=== Your objective ===
From the data below, retype exactly the lines starting with the one that contains "Where should I click to: Send" and ending with the one that contains "Open sokolova_nastya_ profile", both included.

=== Data for processing ===
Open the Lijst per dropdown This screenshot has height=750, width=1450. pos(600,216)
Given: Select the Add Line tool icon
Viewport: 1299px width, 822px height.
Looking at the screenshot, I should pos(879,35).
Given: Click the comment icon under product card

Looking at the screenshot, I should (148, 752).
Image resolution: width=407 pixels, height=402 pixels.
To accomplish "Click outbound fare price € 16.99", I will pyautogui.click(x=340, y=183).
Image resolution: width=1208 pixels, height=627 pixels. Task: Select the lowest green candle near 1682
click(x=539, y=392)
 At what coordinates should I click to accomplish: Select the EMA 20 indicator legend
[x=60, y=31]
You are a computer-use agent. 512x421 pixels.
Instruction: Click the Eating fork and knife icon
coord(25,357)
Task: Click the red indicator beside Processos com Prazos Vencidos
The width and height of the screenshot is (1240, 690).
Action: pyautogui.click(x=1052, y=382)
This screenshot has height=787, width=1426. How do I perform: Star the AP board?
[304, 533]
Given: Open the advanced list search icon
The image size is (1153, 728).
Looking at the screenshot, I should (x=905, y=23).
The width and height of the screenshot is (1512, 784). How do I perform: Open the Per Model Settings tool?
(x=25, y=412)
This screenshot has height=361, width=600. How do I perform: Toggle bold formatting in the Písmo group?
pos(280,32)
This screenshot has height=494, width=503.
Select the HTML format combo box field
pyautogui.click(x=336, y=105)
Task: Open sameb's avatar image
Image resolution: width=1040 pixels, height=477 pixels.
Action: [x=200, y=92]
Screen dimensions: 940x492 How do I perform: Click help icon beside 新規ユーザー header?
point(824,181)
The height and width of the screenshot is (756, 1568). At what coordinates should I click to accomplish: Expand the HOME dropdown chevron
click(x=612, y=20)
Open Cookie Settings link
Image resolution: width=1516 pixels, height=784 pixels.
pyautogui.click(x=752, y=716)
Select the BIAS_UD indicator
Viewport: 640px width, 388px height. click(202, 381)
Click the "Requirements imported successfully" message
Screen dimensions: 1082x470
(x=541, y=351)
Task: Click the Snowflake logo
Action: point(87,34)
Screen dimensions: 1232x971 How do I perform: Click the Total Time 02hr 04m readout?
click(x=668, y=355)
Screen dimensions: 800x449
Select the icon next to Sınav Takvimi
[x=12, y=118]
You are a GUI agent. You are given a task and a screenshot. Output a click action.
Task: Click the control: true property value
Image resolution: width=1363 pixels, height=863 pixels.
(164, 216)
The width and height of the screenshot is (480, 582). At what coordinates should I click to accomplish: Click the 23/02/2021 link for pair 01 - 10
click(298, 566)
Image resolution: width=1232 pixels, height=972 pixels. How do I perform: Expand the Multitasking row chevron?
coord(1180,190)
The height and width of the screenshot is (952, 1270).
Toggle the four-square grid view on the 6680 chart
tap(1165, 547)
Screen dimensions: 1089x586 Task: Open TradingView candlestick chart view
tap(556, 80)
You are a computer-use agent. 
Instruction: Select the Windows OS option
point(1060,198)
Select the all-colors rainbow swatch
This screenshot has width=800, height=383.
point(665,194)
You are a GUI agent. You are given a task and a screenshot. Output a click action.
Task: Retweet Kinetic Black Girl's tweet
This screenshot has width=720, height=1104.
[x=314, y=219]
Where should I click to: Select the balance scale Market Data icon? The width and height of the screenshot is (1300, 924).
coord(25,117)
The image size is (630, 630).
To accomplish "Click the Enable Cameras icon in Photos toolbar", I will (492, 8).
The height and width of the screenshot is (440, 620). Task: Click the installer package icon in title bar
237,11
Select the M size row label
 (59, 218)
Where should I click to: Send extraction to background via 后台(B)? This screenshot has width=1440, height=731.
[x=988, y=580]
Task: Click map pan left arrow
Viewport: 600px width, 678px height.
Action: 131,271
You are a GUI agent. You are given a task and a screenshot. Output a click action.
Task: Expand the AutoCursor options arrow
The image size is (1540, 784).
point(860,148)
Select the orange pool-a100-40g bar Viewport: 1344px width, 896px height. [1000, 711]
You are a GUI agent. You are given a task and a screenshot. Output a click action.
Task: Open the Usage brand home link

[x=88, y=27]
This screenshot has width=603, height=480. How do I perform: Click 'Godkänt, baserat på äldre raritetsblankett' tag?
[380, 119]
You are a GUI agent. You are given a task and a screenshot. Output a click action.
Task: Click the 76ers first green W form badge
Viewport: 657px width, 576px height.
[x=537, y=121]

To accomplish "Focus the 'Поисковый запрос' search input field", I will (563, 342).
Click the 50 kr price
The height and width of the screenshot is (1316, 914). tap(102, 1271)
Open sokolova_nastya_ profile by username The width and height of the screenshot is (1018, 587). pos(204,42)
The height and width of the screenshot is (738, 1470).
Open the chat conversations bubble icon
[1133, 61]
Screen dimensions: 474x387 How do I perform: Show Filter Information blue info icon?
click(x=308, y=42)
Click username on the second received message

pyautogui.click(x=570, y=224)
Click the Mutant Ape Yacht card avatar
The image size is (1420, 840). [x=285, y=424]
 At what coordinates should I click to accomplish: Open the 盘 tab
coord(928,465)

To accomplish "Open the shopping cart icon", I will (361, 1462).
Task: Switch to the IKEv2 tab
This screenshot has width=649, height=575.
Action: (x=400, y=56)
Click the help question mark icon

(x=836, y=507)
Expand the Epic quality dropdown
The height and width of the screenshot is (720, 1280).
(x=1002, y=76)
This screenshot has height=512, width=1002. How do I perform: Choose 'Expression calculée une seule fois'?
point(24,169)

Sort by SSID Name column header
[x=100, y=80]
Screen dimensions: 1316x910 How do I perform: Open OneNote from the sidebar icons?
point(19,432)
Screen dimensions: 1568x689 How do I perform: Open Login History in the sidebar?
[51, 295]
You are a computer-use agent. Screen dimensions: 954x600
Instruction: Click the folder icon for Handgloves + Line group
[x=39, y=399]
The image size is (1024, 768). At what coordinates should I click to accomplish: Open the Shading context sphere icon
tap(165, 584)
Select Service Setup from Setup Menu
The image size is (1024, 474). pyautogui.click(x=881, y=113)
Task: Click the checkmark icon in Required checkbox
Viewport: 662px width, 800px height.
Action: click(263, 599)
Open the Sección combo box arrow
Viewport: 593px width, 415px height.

=== Written answer ===
Where should I click to: Send extraction to background via 后台(B)? This screenshot has width=1440, height=731.
[x=988, y=580]
Task: Click map pan left arrow
Viewport: 600px width, 678px height.
Action: 131,271
You are a GUI agent. You are given a task and a screenshot. Output a click action.
Task: Expand the AutoCursor options arrow
The image size is (1540, 784).
point(860,148)
Select the orange pool-a100-40g bar Viewport: 1344px width, 896px height. [1000, 711]
You are a GUI agent. You are given a task and a screenshot. Output a click action.
Task: Open the Usage brand home link

[x=88, y=27]
This screenshot has width=603, height=480. How do I perform: Click 'Godkänt, baserat på äldre raritetsblankett' tag?
[380, 119]
You are a GUI agent. You are given a task and a screenshot. Output a click action.
Task: Click the 76ers first green W form badge
Viewport: 657px width, 576px height.
[x=537, y=121]

To accomplish "Focus the 'Поисковый запрос' search input field", I will (563, 342).
Click the 50 kr price
The height and width of the screenshot is (1316, 914). tap(102, 1271)
Open sokolova_nastya_ profile by username The width and height of the screenshot is (1018, 587). pos(204,42)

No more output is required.